Here, you see, are two kinds of work -- one good, the other bad; one
not far removed from a blessing, a lightening of life; the other a
mere curse, a burden to life.
What is the difference between them, then? This: one has hope in it,
the other has not. It is manly to do the one kind of work, and manly
also to refuse to do the other.
What is the nature of the hope which, when it is present in work,
makes it worth doing?
It is threefold, I think -- hope of rest, hope of product, hope of
pleasure in the work itself; and hope of these also in some abundance
and of good quality; rest enough and good enough to be worth having;
product worth having by one who is neither a fool nor an ascetic;
pleasure enough for all for us to be conscious of it while we are at
work; not a mere habit, the loss of which we shall feel as a fidgety
man feels the loss of the bit of string he fidgets with.
I have put the hope of rest first because it is the simplest and most
natural part of our hope. Whatever pleasure there is in some work,
there is certainly some pain in all work, the beast-like pain of
stirring up our slumbering energies to action, the beast-like dread
of change when things are pretty well with us; and the compensation
for this animal pain is animal rest. We must feel while we are
working that the time will come when we shall not have to work. Also
the rest, when it comes, must be long enough to allow us to enjoy it;
it must be longer than is merely necessary for us to recover the
strength we have expended in working, and it must be animal rest also
in this, that it must not be disturbed by anxiety, else we shall not
be able to enjoy it. If we have this amount and kind of rest we
shall, so far, be no worse off than the beasts.

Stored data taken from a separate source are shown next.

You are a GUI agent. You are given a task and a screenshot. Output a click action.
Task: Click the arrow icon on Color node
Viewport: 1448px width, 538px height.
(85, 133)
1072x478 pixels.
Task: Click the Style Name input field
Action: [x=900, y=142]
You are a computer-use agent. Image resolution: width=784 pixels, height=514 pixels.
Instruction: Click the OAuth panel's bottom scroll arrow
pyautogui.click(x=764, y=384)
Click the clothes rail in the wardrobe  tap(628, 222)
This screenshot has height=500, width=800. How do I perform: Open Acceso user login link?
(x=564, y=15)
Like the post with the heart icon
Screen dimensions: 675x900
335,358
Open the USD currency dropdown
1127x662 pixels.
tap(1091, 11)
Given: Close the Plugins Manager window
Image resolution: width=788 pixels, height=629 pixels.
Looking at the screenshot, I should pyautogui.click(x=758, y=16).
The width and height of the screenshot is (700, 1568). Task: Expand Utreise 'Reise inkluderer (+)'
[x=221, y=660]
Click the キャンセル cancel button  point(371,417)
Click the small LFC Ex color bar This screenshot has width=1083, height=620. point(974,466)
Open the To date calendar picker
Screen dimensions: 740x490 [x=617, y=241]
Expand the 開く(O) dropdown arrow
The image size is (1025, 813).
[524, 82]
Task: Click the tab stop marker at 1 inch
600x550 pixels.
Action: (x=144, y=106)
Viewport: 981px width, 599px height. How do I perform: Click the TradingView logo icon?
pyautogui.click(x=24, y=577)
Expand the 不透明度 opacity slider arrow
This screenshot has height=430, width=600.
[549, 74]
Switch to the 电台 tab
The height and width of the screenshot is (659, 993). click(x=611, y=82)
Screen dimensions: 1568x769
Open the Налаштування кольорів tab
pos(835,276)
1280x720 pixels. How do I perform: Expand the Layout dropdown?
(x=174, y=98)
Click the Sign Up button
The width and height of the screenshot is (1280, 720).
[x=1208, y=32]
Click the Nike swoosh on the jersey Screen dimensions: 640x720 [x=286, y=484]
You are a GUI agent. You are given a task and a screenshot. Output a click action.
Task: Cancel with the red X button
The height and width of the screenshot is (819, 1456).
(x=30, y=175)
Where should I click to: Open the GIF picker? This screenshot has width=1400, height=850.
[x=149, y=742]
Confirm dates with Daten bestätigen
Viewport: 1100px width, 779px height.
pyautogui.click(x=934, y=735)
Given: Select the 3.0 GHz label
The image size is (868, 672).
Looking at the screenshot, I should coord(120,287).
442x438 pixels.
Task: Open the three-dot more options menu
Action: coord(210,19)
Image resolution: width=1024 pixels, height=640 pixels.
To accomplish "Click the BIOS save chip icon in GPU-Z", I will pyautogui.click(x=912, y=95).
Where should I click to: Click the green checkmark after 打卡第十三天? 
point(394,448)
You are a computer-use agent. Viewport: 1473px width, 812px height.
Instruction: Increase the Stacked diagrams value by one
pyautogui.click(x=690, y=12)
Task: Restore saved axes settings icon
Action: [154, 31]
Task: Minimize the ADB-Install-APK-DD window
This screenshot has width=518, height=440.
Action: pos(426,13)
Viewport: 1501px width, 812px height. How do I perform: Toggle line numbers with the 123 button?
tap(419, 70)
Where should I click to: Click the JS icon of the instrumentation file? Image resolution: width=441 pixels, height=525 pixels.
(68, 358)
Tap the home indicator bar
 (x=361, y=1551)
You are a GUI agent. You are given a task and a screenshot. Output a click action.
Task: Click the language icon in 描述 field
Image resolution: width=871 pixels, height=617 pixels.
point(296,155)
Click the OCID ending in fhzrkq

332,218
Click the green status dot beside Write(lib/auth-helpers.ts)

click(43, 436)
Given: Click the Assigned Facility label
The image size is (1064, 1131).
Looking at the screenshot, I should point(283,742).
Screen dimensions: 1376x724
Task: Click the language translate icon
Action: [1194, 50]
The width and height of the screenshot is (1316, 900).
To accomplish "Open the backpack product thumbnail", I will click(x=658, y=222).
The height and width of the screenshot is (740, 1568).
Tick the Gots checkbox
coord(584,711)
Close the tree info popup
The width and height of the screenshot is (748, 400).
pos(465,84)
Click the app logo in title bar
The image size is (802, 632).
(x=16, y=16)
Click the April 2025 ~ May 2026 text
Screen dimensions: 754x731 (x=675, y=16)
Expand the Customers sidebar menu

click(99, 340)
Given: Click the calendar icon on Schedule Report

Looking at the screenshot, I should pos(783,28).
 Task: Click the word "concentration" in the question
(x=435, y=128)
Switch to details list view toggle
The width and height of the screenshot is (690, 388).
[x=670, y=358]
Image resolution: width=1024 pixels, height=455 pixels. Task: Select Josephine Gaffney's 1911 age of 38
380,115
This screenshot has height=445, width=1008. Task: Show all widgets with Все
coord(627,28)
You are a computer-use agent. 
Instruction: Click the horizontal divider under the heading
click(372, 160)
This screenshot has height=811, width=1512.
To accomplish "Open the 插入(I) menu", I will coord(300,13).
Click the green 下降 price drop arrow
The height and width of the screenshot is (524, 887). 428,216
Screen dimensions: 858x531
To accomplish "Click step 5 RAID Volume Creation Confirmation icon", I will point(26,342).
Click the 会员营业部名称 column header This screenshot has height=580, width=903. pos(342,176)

As to the hope of product, I have said that Nature compels us to work
for that. It remains for us to look to it that we do really produce
something, and not nothing, or at least nothing that we want or are
allowed to use. If we look to this and use our wills we shall, so
far, be better than machines.
The hope of pleasure in the work itself: how strange that hope must
seem to some of my readers -- to most of them! Yet I think that to
all living things there is a pleasure in the exercise of their
energies, and that even beasts rejoice in being lithe and swift and
strong. But a man at work, making something which he feels will
exist because he is working at it and wills it, is exercising the
energies of his mind and soul as well as of his body. Memory and
imagination help him as he works. Not only his own thoughts, but the
thoughts of the men of past ages guide his hands; and, as a part of
the human race, he creates. If we work thus we shall be men, and our
days will be happy and eventful.
Thus worthy work carries with it the hope of pleasure in rest, the
hope of pleasure in our using what it makes, and the hope of pleasure
in our daily creative skill.
All other work but this is worthless; it is slaves' work -- mere
toiling to live, that we may live to toil....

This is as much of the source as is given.